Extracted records
========================
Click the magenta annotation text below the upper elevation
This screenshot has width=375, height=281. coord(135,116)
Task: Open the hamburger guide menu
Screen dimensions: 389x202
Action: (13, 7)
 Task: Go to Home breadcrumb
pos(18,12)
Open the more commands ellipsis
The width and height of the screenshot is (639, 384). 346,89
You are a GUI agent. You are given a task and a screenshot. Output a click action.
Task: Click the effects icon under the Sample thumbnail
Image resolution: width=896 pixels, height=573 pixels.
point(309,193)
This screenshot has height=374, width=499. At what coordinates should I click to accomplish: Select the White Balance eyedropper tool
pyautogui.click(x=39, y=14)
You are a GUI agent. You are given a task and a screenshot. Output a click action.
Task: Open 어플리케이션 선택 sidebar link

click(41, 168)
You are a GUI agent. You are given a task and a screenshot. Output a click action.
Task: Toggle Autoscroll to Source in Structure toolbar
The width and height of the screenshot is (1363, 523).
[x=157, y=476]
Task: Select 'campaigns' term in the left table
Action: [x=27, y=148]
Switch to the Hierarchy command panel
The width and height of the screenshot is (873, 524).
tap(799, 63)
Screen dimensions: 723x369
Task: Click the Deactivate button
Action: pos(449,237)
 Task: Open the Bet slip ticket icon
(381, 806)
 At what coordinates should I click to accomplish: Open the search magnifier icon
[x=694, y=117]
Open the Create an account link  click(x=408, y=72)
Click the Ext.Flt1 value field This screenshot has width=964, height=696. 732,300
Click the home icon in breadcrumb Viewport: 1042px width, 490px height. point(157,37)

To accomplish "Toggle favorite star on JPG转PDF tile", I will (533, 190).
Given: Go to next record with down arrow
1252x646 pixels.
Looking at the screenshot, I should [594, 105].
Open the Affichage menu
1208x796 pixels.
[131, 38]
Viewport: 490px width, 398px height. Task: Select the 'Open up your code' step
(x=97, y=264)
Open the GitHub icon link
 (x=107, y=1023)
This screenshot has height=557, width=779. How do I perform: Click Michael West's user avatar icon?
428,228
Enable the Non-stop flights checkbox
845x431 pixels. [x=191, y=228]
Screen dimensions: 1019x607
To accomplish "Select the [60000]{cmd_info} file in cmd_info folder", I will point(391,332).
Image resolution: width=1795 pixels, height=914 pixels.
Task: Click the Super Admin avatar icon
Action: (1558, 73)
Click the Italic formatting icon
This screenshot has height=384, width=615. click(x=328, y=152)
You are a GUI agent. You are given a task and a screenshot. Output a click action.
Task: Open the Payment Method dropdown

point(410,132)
========================
Directions — Return the records above verbatim, in their entirety.

Answer to the problem —
Click the magenta annotation text below the upper elevation
This screenshot has width=375, height=281. coord(135,116)
Task: Open the hamburger guide menu
Screen dimensions: 389x202
Action: (13, 7)
 Task: Go to Home breadcrumb
pos(18,12)
Open the more commands ellipsis
The width and height of the screenshot is (639, 384). 346,89
You are a GUI agent. You are given a task and a screenshot. Output a click action.
Task: Click the effects icon under the Sample thumbnail
Image resolution: width=896 pixels, height=573 pixels.
point(309,193)
This screenshot has height=374, width=499. At what coordinates should I click to accomplish: Select the White Balance eyedropper tool
pyautogui.click(x=39, y=14)
You are a GUI agent. You are given a task and a screenshot. Output a click action.
Task: Open 어플리케이션 선택 sidebar link

click(41, 168)
You are a GUI agent. You are given a task and a screenshot. Output a click action.
Task: Toggle Autoscroll to Source in Structure toolbar
The width and height of the screenshot is (1363, 523).
[x=157, y=476]
Task: Select 'campaigns' term in the left table
Action: [x=27, y=148]
Switch to the Hierarchy command panel
The width and height of the screenshot is (873, 524).
tap(799, 63)
Screen dimensions: 723x369
Task: Click the Deactivate button
Action: pos(449,237)
 Task: Open the Bet slip ticket icon
(381, 806)
 At what coordinates should I click to accomplish: Open the search magnifier icon
[x=694, y=117]
Open the Create an account link  click(x=408, y=72)
Click the Ext.Flt1 value field This screenshot has width=964, height=696. 732,300
Click the home icon in breadcrumb Viewport: 1042px width, 490px height. point(157,37)

To accomplish "Toggle favorite star on JPG转PDF tile", I will (533, 190).
Given: Go to next record with down arrow
1252x646 pixels.
Looking at the screenshot, I should [594, 105].
Open the Affichage menu
1208x796 pixels.
[131, 38]
Viewport: 490px width, 398px height. Task: Select the 'Open up your code' step
(x=97, y=264)
Open the GitHub icon link
 (x=107, y=1023)
This screenshot has height=557, width=779. How do I perform: Click Michael West's user avatar icon?
428,228
Enable the Non-stop flights checkbox
845x431 pixels. [x=191, y=228]
Screen dimensions: 1019x607
To accomplish "Select the [60000]{cmd_info} file in cmd_info folder", I will point(391,332).
Image resolution: width=1795 pixels, height=914 pixels.
Task: Click the Super Admin avatar icon
Action: (1558, 73)
Click the Italic formatting icon
This screenshot has height=384, width=615. click(x=328, y=152)
You are a GUI agent. You are given a task and a screenshot. Output a click action.
Task: Open the Payment Method dropdown

point(410,132)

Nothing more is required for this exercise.